First, companies should become aware of their own values and goals. Only when the corporate culture is clearly defined can it be communicated to current and potential employees. Once the values and goals have been defined, they must not only be integrated into day-to-day business but also into the recruiting process. Companies should include important values in job advertisements and describe the qualities that potential employees should bring with them. They would also do well to communicate the corporate culture as early as the application process. At the same time, expectations, working methods, and guiding principles must be clearly stated and addressed. In assessments, companies can test the cognitive or situational skills of candidates or have them fill out personality questionnaires. The questions during the interview can also be adapted based on the company values. For example, recruiters could ask candidates how they would react in certain situations or what they think is particularly important in a team. Even role plays can become part of the recruiting process.

What are the advantages of values-based recruiting?

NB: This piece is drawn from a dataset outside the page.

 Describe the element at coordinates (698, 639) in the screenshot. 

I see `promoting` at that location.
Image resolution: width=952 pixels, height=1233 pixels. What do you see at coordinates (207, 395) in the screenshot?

Incorporating principles and values into the hiring process gives both sides the opportunity to better assess the fit between the company and the candidate. This is especially beneficial in the long run. If high pay is tempting at first, it does not sustain employee engagement and motivation for long. And this is precisely where the problem lies: studies show that only around 17% of employees in Germany are committed. Values-based recruiting can remedy this situation:

  • Visible corporate values strengthen employer branding: Companies should not only incorporate their values into the hiring process but also proactively communicate them to the outside world to position themselves as employers. For example, they can show on the website or on social media how important the corporate culture is to them and how individual values are lived out. This will give candidates a better idea of their potential working environment in advance. In the war for the best IT talent, this is a decisive competitive advantage.
  • More precise matching saves time and money: Time is money – it currently takes an average of seven months to fill a vacancy in the IT sector. These vacancies cost not only company resources but also their innovation capacity. Values-based recruiting can make matchmaking more precise from the start or help with the final decision when it comes to choosing between two candidates with equivalent skills.
  • Shared values create a motivated team: If employees share the company’s ideals and work culture, they will also pursue the same goals among themselves. This, in turn, makes it more likely that they will build closer relationships with colleagues and feel comfortable in the work environment. In addition, shared goals improve morale and reduce absenteeism because everyone cares about overcoming challenges together.
  • A positive environment leads to positive results: If employees are aware of the company culture, and more importantly if it matches their own perceptions, they will automatically be more engaged as they feel more connected to the company and want to achieve meaningful results. If employees are committed to increasing their own productivity, this also benefits the entire company and ensures satisfied customers, for example.
  • Stronger employee loyalty leads to lower turnover: According to a Gallup study, 73% of German employees expect to be working somewhere else in a year’s time. Value-based recruiting can remedy this situation and ensure that IT talent remains with the company. After all, if companies give their employees the feeling that they are valued, they tend to stay longer. Lower turnover also allows companies to invest in the professional development of talent – a win-win situation for both sides.

Final Thoughts

Values and goals can be strategically integrated into all areas of the business to improve effectiveness and strengthen employee retention. Companies would do well to make IT talent feel like they are working on meaningful projects, involve them in strategic decisions, and give them a sense of purpose. Values-based recruiting offers companies the opportunity to assess the cultural fit of candidates in advance in order to improve matchmaking, promote productivity and employee cohesion, and retain IT experts in the long term.